Mount Mansfield tops the Green Mountains and the State of Vermont at 4,393 feet. The trailhead begins at a campground off of Mountain Road and offers multiple route options to and from the summit. The Sunset Ridge Trail is a 3-mile exposed route to the peak with incredible views of the surrounding valleys that reach all the way to Burlington, Lake Champlain, and New York.
The name Mount Mansfield comes from the mountain’s resemblance to an elongated human face. Distinct compositions of mica-albite-quartz schist that form the outline of what would be the forehead (3,940 feet), nose (4,062 feet), lips, chin (4,393 feet), and Adam’s apple (4,060 feet) can be seen from afar when viewed from the east.
Begin your journey on Eagles Cut Trail and the Civilian Conservation Corps Road, a path under a mile long that shares a dirt road. The beginning of the Sunset Trail is marked by a kiosk and heads north through a wooded area. It climbs slowly until you breach the tree line and are welcomed by views of the surrounding valleys and the summit, which can appear deceptively close.

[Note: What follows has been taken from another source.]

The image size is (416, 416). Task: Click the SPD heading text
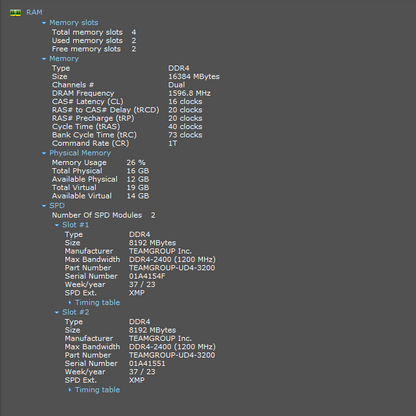pos(57,206)
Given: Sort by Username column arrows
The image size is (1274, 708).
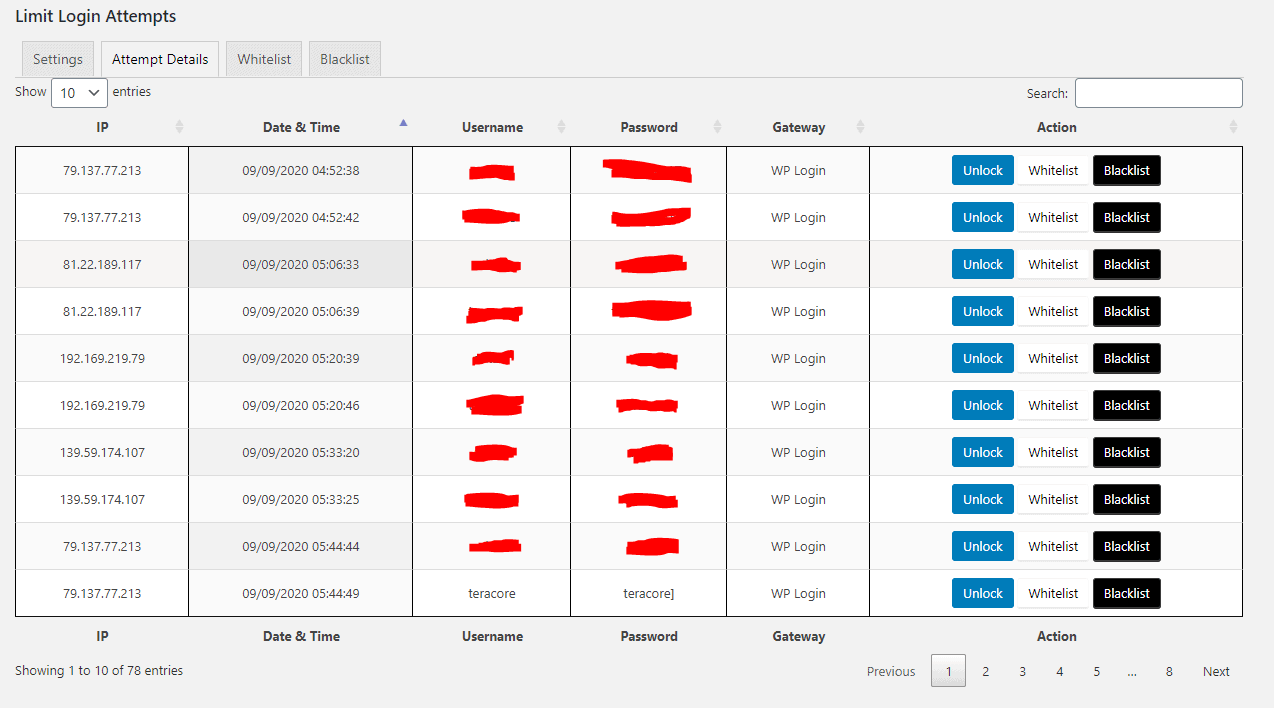Looking at the screenshot, I should click(561, 127).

This path intersects the Long Trail, near the top, at about 3-miles in, and heads north through an alpine zone to the summit. Watch your footing as the last half-mile traverses crevices, boulders, and delicate vegetation. This is one of the three places in Vermont where Arctic tundra can be found.
At the summit, which is the chin formation of the imagined face, there are spectacular views in every direction. Weather in this region can change quickly, and sometimes you can get the chance to stand in a cloud as it rolls by! To the east you will look down upon Stowe Mountain Resort and the various snow-sport trails that cut through the trees. Some people ride the gondola from the resort lodge for a $25 round-trip fee and hike from the nose formation to this peak.
Most hikers make their descent on the Long Trail, a 5-mile loop along the ridge that intersects Wampahoofus Trail at the forehead, continues east down the Maple Ridge Trail, and intersects the CCC Road near the bottom, which leads back to the starting point of the Sunset Ridge Trail. A short and very steep option is the 2.5-mile Laura Cowles Trail, which descends the valley, shares a covered stream runoff bed, and ends back on the Sunset Ridge Trail.
Although this mountain serves several commercial purposes, it is definitely a worthwhile and rewarding hike for those visiting Northern Vermont.
This trail is exposed almost the entire time, so keep in tune with changing weather. Some of the trails are very steep and can become dangerous in wet conditions. You should always wear hiking boots with good treads and watch your step. Parts of Mountain Road may be closed at certain times or days due to weather.